Bedeutung für die Familiengeschichte
Für die Familien Egener und Dautzenberg bedeutete die Arbeit in der Textilindustrie mehr als nur Broterwerb. Sie war Teil einer jahrhundertealten Tradition, die technisches Können, Geschicklichkeit und Ausdauer erforderte. Die Weber und ihre Familien waren Träger einer Kultur, die sowohl handwerkliche Fertigkeiten als auch kaufmännisches Denken vereinte.

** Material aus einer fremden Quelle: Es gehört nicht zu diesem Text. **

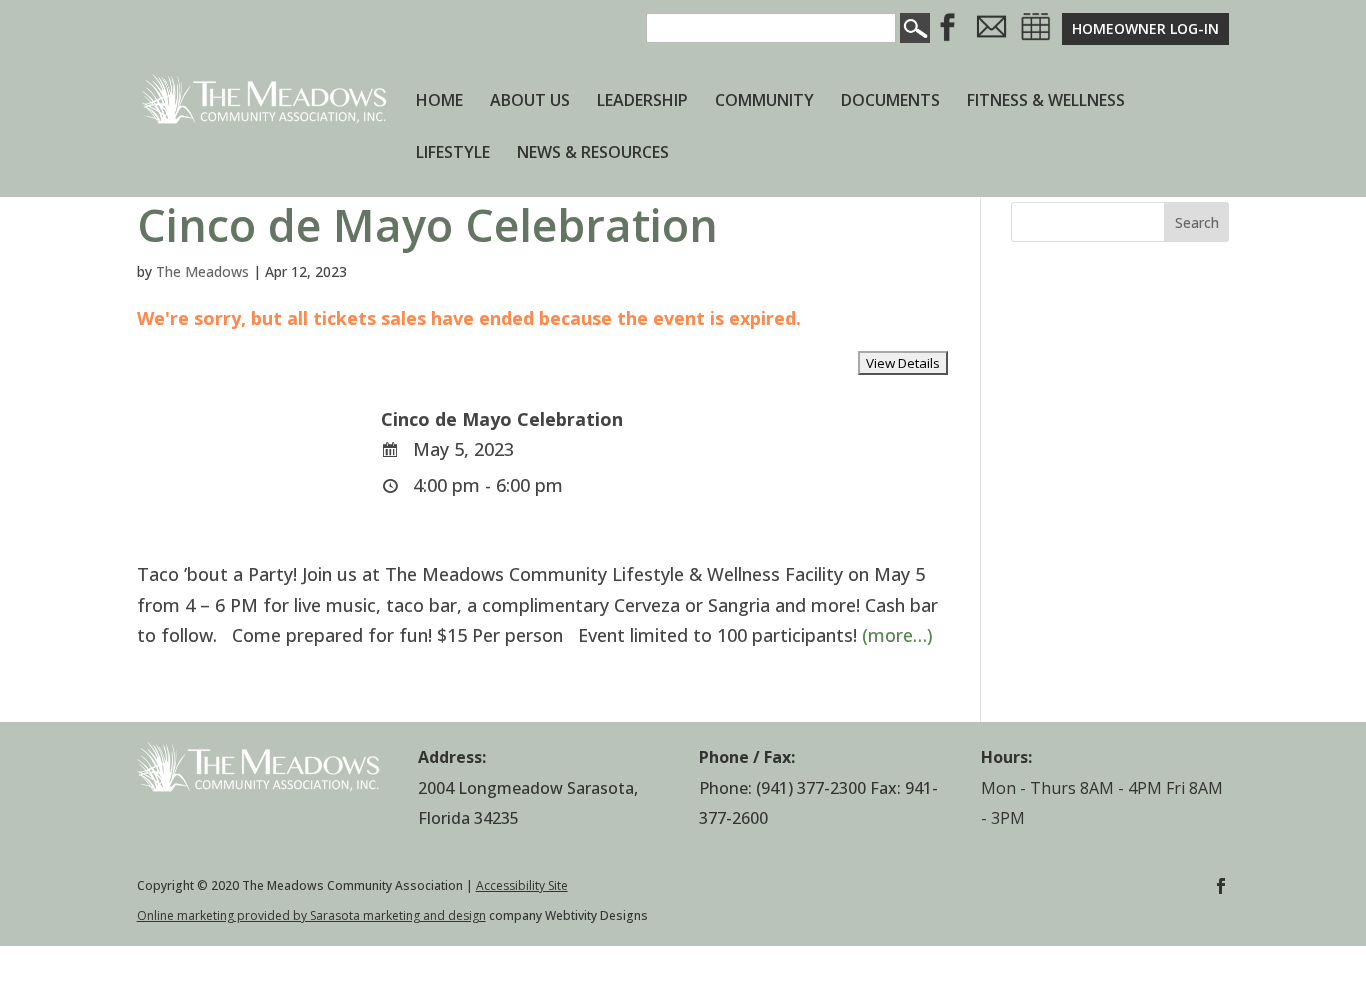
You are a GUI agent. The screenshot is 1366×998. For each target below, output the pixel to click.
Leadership (642, 102)
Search (1197, 222)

Die Textilindustrie prägte nicht nur die Wirtschaftsstruktur der Region, sondern auch das soziale und kulturelle Leben. Die Arbeit in den Weberstuben, die saisonalen Rhythmen der Produktion und die enge Verbindung zwischen Stadt und Land durch das Verlagssystem schufen ein charakteristisches Lebensmuster, das Generationen von Familien bestimmte.
Epilog: Das Ende einer Ära
Mit der fortschreitenden Industrialisierung und der Mechanisierung der Textilproduktion im 19. Jahrhundert veränderte sich diese Arbeitswelt grundlegend. Viele der traditionellen Weberfamilien mussten sich neue Betätigungsfelder suchen oder in die entstehenden Fabriken wechseln. Dennoch blieb die über Jahrhunderte erworbene handwerkliche Tradition und das Verständnis für Qualität ein wertvolles Erbe, das von Generation zu Generation weitergegeben wurde.
Die Geschichte der Webertradition in Burtscheid und Aachen ist somit nicht nur ein Kapitel der Wirtschaftsgeschichte, sondern ein wesentlicher Teil der Identität unserer Familien und der Region. Sie erinnert uns daran, dass unsere Vorfahren aktive Gestalter einer internationalen Wirtschaftstradition waren, die weit über die Grenzen der Heimat hinausreichte.
Meine Eltern haben sich noch in der Tuchfabrik Rummeny in Haaren kennengelernt.